[Data for review Boundary: Start]

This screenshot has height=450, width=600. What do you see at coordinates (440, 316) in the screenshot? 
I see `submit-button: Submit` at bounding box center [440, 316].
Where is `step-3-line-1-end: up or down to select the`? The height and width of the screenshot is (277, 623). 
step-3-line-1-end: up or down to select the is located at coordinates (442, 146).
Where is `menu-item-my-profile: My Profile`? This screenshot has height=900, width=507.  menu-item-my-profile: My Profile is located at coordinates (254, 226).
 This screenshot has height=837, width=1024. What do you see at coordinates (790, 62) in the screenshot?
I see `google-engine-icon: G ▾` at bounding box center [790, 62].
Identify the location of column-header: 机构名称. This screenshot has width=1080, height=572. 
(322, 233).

[Data for review Boundary: End]
[Data for review Boundary: Start]

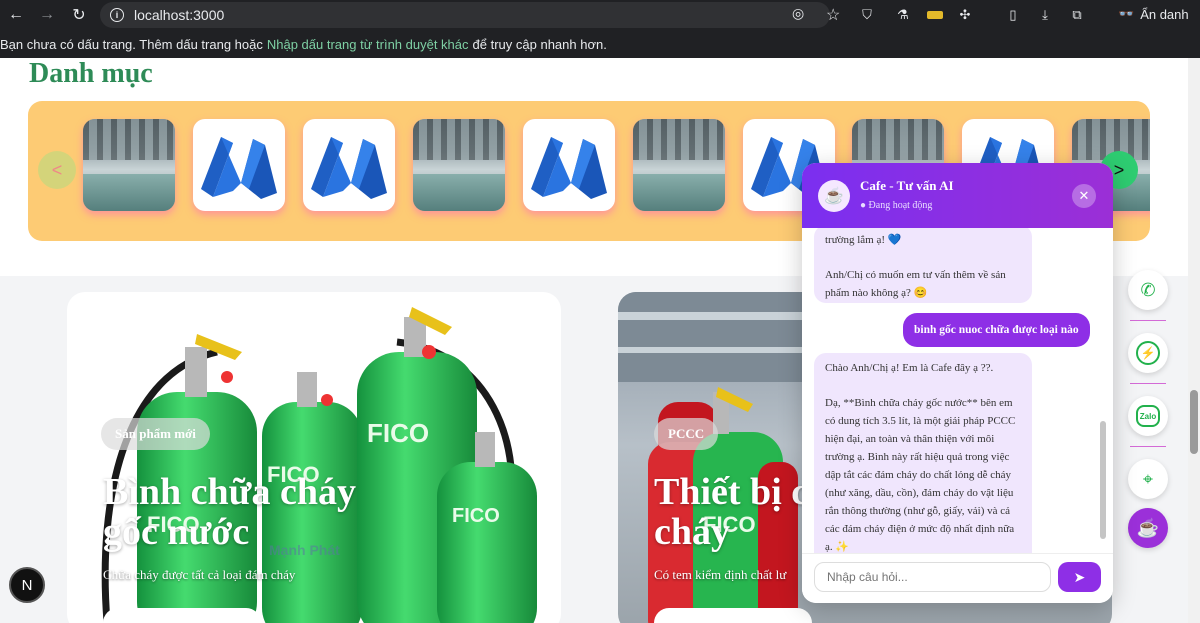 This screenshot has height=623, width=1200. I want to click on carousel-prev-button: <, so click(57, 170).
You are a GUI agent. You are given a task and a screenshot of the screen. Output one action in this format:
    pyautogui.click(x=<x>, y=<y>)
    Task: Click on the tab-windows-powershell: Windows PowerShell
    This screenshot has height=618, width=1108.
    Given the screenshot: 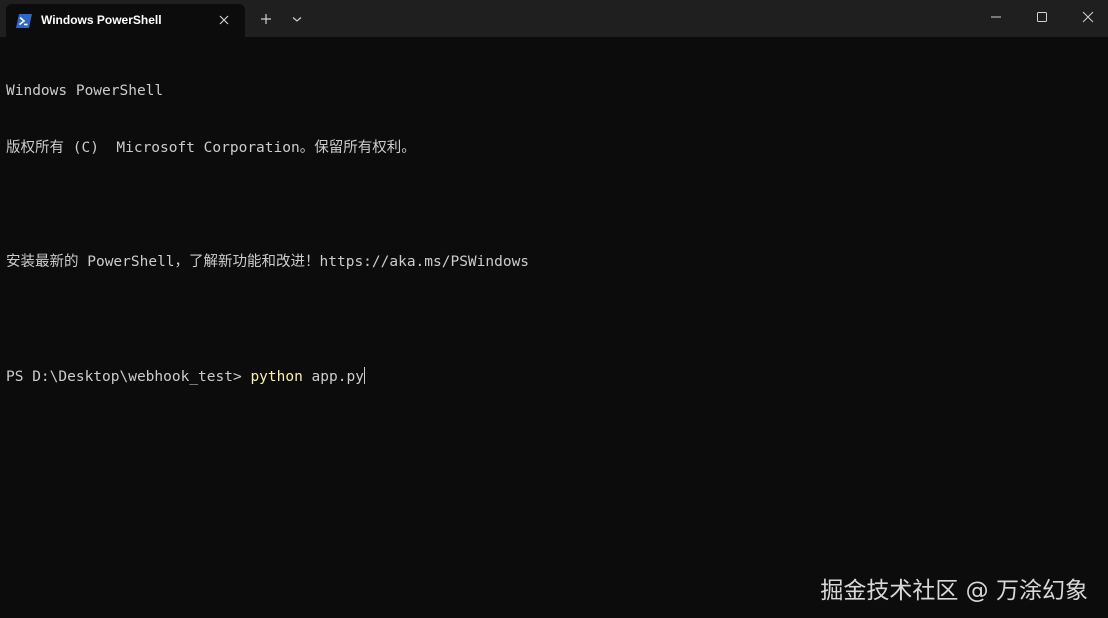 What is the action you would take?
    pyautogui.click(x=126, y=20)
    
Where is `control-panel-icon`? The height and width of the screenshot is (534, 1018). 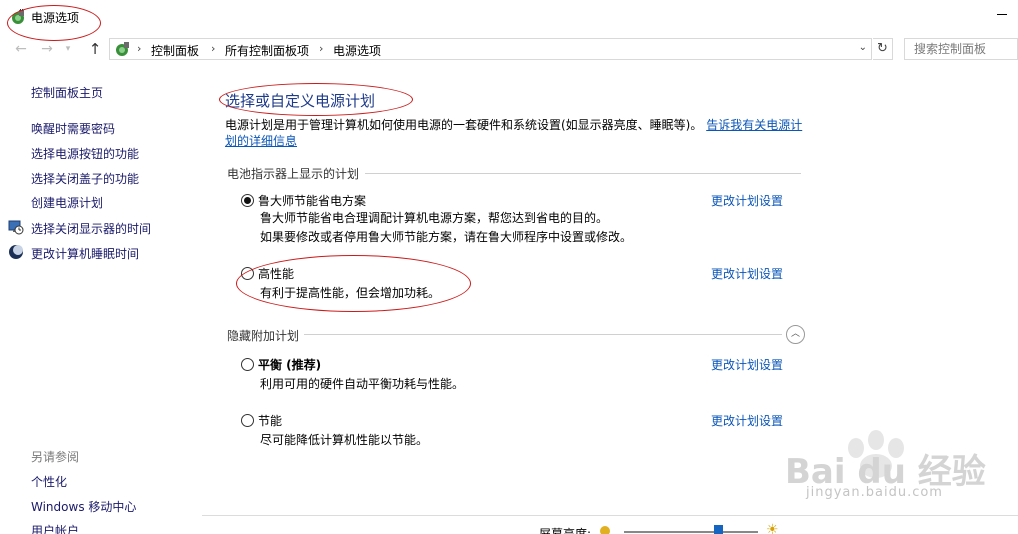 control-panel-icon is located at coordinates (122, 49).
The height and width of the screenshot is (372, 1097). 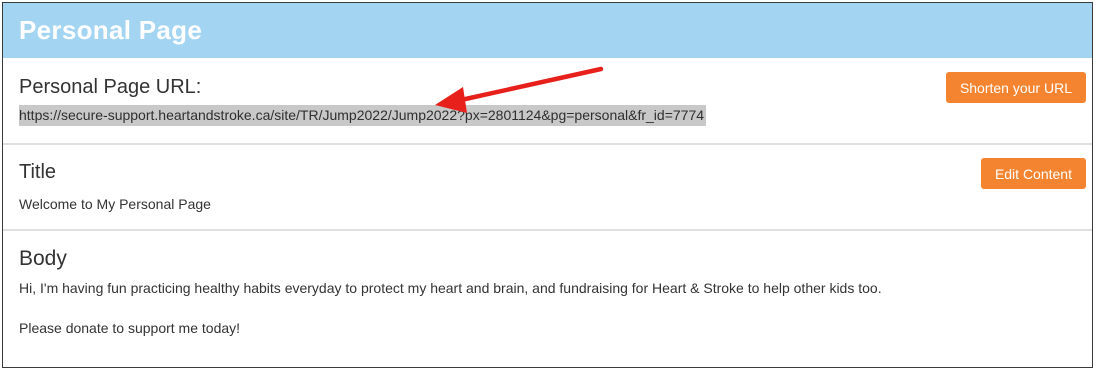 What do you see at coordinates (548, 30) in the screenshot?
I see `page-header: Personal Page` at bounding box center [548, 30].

[Data for review Boundary: End]

What you should do
Can you rewrite the items starting at the line that contains "Identify the location" and ending at the line that contains "(322, 233).", requests included, with 132 added to every coordinate in the answers and nothing else reproduced?

Task output
Identify the location of column-header: 机构名称. This screenshot has width=1080, height=572. 
(454, 365).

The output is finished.